*** STORED DATA

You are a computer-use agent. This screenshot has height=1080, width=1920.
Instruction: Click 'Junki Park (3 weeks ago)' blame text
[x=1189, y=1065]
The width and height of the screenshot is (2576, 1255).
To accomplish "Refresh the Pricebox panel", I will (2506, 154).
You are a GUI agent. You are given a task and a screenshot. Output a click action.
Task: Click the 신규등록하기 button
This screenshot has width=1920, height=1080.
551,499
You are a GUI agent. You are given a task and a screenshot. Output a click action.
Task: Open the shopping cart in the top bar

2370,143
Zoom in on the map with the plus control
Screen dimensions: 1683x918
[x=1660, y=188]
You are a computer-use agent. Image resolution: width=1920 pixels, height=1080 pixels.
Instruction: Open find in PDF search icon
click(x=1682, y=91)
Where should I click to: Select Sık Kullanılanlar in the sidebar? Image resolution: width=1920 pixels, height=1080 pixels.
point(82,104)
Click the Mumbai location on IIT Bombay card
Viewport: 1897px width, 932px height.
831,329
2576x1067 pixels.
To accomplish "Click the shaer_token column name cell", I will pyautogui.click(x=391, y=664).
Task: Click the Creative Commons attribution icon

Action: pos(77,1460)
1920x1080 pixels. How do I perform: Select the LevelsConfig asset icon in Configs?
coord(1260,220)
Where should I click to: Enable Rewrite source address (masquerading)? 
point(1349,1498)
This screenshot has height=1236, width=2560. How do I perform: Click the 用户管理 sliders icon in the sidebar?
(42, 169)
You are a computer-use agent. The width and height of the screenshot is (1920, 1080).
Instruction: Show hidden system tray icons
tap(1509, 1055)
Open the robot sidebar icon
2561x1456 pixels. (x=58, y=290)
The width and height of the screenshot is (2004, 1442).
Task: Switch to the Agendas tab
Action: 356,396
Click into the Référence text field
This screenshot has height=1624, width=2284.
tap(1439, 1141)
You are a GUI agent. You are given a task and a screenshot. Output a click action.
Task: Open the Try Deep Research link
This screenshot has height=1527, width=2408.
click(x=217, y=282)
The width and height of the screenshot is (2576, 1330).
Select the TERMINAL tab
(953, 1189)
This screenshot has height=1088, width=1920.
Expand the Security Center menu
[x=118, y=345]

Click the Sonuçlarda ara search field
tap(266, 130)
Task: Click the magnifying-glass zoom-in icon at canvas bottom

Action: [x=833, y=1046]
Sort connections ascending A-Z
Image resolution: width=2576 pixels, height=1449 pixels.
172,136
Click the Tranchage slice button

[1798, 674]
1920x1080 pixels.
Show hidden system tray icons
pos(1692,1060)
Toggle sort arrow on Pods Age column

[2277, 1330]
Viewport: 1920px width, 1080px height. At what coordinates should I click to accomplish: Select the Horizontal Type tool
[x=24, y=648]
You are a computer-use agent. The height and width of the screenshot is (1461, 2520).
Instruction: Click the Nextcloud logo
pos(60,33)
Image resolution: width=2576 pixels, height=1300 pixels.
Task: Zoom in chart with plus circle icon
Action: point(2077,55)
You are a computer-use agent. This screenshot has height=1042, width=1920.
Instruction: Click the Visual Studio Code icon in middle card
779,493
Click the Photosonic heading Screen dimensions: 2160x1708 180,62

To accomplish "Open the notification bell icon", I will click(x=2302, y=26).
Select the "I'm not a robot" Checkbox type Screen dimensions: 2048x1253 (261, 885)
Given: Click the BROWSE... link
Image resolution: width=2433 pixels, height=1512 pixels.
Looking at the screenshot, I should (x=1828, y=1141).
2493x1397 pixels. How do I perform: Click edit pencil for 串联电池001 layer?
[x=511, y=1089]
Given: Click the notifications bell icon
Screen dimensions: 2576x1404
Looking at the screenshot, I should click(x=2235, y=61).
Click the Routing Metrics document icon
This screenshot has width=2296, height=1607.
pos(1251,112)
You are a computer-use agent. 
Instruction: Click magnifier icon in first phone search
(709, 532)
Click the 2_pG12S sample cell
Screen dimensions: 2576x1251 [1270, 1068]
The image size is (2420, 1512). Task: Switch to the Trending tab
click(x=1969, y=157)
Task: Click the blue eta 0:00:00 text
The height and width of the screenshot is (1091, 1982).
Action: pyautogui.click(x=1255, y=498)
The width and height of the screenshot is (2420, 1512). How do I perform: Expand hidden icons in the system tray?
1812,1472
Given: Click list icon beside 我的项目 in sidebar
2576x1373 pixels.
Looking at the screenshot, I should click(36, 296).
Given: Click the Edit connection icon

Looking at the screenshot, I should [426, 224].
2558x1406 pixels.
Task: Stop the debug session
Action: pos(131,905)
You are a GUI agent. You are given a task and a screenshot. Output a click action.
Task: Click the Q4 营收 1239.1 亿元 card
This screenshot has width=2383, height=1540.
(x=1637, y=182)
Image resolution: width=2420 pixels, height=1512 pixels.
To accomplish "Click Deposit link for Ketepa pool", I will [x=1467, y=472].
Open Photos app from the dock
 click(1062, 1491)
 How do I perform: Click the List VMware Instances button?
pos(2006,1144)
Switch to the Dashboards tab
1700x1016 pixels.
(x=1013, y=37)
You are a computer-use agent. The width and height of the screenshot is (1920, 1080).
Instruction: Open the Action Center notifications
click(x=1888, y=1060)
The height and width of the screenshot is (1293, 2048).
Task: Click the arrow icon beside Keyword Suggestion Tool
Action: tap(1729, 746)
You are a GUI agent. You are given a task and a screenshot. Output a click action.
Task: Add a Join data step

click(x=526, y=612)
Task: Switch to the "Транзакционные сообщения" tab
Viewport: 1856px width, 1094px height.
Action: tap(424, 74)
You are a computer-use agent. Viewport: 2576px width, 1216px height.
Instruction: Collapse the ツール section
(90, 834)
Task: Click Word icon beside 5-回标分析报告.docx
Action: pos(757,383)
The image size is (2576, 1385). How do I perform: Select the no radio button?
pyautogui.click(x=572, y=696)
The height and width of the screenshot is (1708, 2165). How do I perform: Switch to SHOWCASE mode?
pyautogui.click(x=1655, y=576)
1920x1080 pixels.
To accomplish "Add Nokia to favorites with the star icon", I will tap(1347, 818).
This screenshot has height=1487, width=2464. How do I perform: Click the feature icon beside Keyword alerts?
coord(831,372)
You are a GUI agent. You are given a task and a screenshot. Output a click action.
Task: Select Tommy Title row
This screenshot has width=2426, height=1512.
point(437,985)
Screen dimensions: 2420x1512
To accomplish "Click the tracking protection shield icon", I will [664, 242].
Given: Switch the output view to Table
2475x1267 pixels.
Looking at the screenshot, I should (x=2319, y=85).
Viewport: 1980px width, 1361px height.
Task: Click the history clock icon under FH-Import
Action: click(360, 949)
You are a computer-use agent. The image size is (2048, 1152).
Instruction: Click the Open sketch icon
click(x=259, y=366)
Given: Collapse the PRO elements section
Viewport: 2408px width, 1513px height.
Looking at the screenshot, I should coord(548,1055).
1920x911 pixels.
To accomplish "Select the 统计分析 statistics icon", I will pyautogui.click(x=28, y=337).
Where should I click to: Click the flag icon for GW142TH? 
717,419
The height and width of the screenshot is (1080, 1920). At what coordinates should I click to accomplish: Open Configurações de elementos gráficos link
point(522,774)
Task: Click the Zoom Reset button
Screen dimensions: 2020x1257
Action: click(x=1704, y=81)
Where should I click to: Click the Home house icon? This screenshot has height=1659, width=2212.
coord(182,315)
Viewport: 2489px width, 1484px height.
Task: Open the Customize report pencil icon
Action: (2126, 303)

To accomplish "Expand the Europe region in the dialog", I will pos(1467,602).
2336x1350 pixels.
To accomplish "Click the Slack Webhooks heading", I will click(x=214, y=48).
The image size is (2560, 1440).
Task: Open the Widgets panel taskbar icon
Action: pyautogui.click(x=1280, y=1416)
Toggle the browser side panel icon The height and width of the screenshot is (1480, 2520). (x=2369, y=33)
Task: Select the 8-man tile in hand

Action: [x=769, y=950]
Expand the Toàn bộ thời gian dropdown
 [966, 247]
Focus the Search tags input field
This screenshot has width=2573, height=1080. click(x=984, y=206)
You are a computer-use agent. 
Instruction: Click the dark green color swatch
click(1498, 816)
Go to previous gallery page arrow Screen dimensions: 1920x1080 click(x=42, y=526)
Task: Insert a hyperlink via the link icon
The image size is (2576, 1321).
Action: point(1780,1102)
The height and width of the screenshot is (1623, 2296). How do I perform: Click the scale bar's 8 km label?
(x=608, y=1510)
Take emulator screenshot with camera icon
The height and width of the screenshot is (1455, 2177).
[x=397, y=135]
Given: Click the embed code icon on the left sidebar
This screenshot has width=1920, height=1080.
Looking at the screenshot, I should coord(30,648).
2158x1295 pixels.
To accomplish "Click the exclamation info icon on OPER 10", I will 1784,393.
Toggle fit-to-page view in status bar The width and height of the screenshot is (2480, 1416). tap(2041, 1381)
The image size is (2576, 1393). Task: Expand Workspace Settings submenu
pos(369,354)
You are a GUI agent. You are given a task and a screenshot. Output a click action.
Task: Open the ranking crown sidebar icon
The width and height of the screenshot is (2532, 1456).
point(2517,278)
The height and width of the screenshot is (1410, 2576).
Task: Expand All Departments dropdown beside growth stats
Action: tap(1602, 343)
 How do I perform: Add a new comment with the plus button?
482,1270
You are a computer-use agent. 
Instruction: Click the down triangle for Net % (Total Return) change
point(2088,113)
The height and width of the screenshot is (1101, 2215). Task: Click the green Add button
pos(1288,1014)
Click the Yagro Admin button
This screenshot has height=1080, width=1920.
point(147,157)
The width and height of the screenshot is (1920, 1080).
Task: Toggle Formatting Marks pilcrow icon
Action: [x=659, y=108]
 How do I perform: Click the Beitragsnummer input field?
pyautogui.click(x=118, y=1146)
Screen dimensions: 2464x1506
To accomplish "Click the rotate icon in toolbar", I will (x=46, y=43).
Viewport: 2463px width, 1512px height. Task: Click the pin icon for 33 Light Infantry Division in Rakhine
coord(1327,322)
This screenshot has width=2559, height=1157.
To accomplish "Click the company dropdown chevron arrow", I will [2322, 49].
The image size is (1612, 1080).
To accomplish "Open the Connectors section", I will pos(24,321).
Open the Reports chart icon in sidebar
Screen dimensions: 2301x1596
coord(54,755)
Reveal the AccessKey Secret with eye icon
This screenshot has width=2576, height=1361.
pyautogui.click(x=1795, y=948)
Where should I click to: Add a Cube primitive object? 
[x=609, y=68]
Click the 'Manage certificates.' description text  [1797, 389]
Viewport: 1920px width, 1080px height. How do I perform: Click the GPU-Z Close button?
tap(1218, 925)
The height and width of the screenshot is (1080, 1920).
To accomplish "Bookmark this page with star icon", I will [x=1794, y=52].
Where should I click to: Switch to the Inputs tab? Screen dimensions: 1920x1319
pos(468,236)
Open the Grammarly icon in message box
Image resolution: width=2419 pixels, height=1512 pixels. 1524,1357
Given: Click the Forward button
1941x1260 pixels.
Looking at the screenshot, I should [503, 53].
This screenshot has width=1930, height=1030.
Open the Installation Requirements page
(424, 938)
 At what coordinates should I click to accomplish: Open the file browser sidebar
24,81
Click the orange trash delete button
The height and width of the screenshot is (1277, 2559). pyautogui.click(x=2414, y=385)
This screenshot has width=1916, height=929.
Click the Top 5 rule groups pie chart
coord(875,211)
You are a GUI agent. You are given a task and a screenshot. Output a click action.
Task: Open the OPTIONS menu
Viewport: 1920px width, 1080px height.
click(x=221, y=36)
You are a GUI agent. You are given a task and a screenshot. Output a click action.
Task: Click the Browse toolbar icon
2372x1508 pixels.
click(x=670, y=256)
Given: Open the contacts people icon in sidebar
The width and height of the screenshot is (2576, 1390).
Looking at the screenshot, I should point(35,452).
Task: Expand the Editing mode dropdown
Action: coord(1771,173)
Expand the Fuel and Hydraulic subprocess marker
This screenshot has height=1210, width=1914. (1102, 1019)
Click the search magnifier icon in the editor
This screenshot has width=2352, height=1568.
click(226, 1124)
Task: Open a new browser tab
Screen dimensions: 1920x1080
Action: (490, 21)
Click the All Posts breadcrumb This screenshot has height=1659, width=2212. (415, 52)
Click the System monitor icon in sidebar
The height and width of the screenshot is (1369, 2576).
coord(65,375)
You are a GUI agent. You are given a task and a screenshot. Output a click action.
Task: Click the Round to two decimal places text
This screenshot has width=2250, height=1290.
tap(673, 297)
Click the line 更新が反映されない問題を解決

******

WORK INSTRUCTION :: Can you repeat, word for word, every line above from the one containing "The image size is (2576, 1393)." down to the one containing "Click the 'Manage", including both?

RESPONSE ::
The image size is (2576, 1393). Task: Expand Workspace Settings submenu
pos(369,354)
You are a GUI agent. You are given a task and a screenshot. Output a click action.
Task: Open the ranking crown sidebar icon
The width and height of the screenshot is (2532, 1456).
point(2517,278)
The height and width of the screenshot is (1410, 2576).
Task: Expand All Departments dropdown beside growth stats
Action: tap(1602, 343)
 How do I perform: Add a new comment with the plus button?
482,1270
You are a computer-use agent. 
Instruction: Click the down triangle for Net % (Total Return) change
point(2088,113)
The height and width of the screenshot is (1101, 2215). Task: Click the green Add button
pos(1288,1014)
Click the Yagro Admin button
This screenshot has height=1080, width=1920.
point(147,157)
The width and height of the screenshot is (1920, 1080).
Task: Toggle Formatting Marks pilcrow icon
Action: [x=659, y=108]
 How do I perform: Click the Beitragsnummer input field?
pyautogui.click(x=118, y=1146)
Screen dimensions: 2464x1506
To accomplish "Click the rotate icon in toolbar", I will (x=46, y=43).
Viewport: 2463px width, 1512px height. Task: Click the pin icon for 33 Light Infantry Division in Rakhine
coord(1327,322)
This screenshot has width=2559, height=1157.
To accomplish "Click the company dropdown chevron arrow", I will [2322, 49].
The image size is (1612, 1080).
To accomplish "Open the Connectors section", I will pos(24,321).
Open the Reports chart icon in sidebar
Screen dimensions: 2301x1596
coord(54,755)
Reveal the AccessKey Secret with eye icon
This screenshot has width=2576, height=1361.
pyautogui.click(x=1795, y=948)
Where should I click to: Add a Cube primitive object? 
[x=609, y=68]
Click the 'Manage certificates.' description text  [1797, 389]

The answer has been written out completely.